TEXT PASSAGE »
* BEGIN *

Monday 16 October 2017

No Capital Needed


To market to market to buy a fat pig. Imagine going to your bank to apply for a home loan and the bank tells you that they will pay you to take out the loan. Up until 2014, it was generally thought that interest rates had a floor at zero; in economics class, negative interest rates was talked about in the same breath as unicorns and Bigfoot.

Here is how the mechanics work for governments, Country G goes to the markets saying they want to borrow EUR 100 million for a year. The market comes back to them saying, thanks to the significant amount of cash sloshing around and low inflation rates, we will give you EUR 102 million now, and in a years time you pay us back EUR 100 million.

Some people are blaming central banks for the current situation, but the reality is that, if central banks were out of step with underlying economic forces, inflation would be spiking. Given that inflation has been nowhere in developed economies, shows that demand and supply forces for cash are still heavily overweight supply. Around 17% of all government debt currently has a negative yield; hard to believe.



The best argument I have heard for the current situation is that due to new companies not needing as much capital to grow, there is a much higher supply of cash than there is a demand for it. In the last century, your largest corporations where capital-hungry industrials, who were building cars, aeroplanes, power stations and oil rigs. Now your most valuable companies are high margin, low capital requirement companies. Take Facebook for example, even though they are a very young company, it has $35 billion in cash. Even with revenue growth of 60%, they can't spend the cash coming in fast enough!

* END *

SOURCE EXCERPT »

* BEGIN *

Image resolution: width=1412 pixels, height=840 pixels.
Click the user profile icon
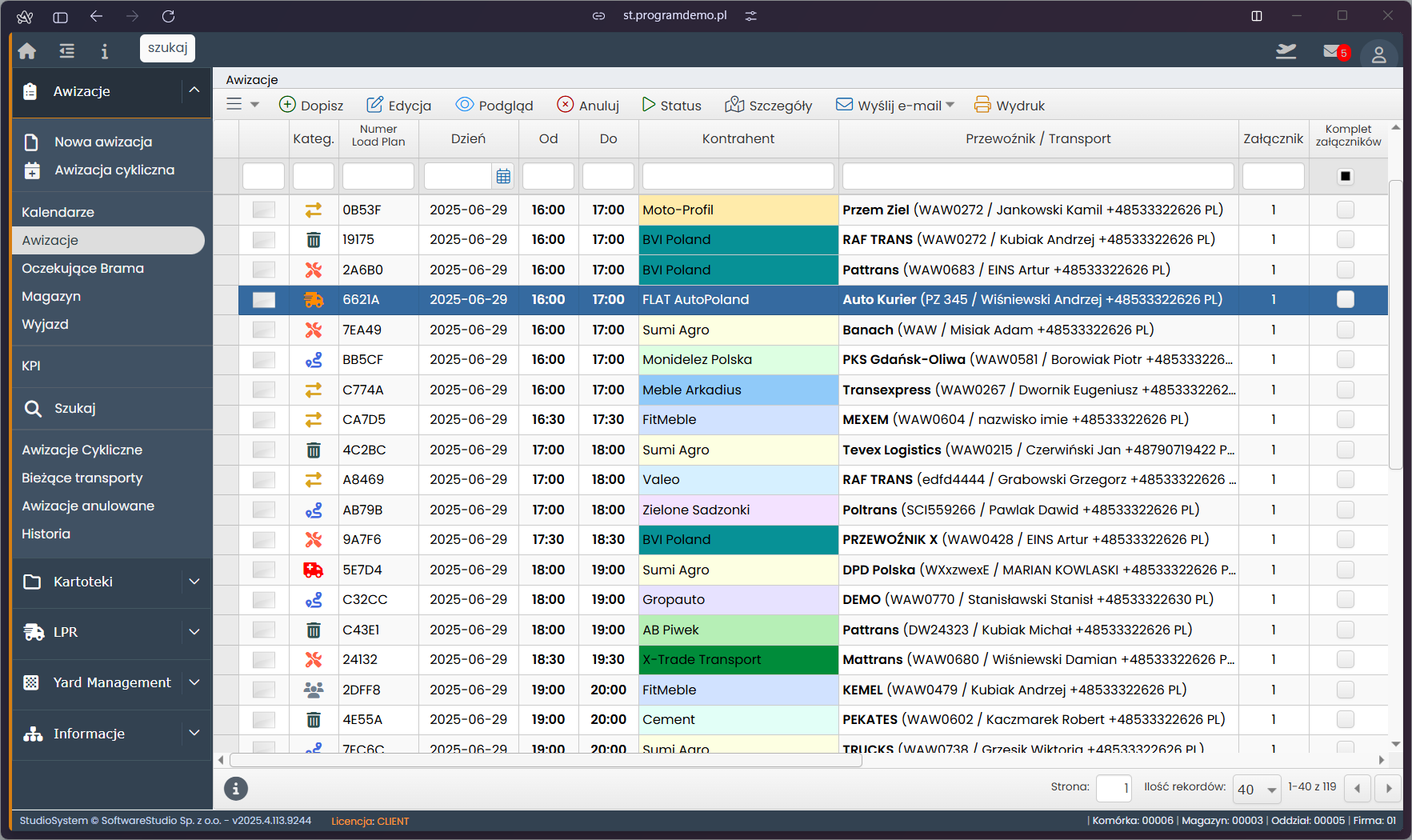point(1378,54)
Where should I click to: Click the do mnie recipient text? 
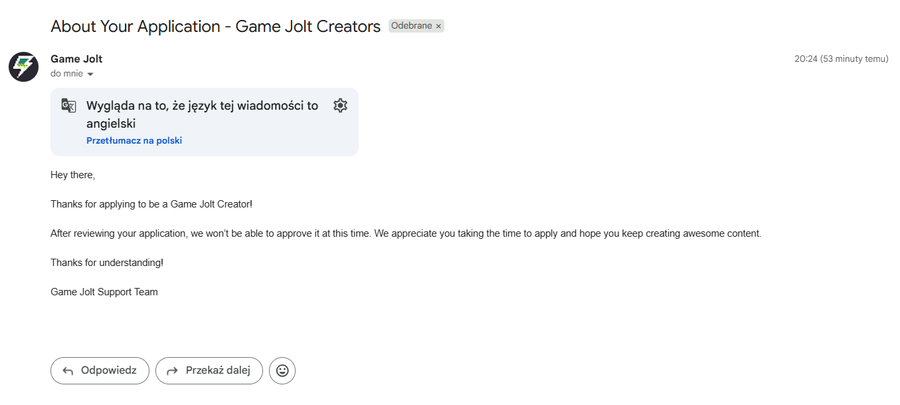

* END *

TASK INSTRUCTIONS »
a - According to the post on negative interest rates, roughly what share of all government debt currently has a negative yield?
b - Pick up the post on negative interest rates after its final sentence and keep writing it.

SET OF ANSWERS »
a - Around 17%.

b -
Market Scorecard. Markets inched their way forward again on Friday, to close at fresh record highs. The Dow was up 0.13%, the S&P 500 was up 0.09%, the Nasdaq was up 0.22% and the All-share was also up 0.22%. Reporting their 3Q numbers today is the high flying Netflix, the stock is up 61% YTD.

Moving closer to home, after the market close on Friday Aspen reported an investigation by the UK Competition and Markets Authority. The investigation is still in its information-gathering phase and may not go further than that; depending on what they find. From where we sit it looks like governments are just jumping on the 'investigate Aspen' bandwagon, score a few political points. The drugs in question had revenues of around GBP 11.1 million (around R185 million) out of group revenues of R42.1 billion, making them less than 1% of group revenues. Even though it is minimal for them, it is still frustrating to have this cloud hang over the company.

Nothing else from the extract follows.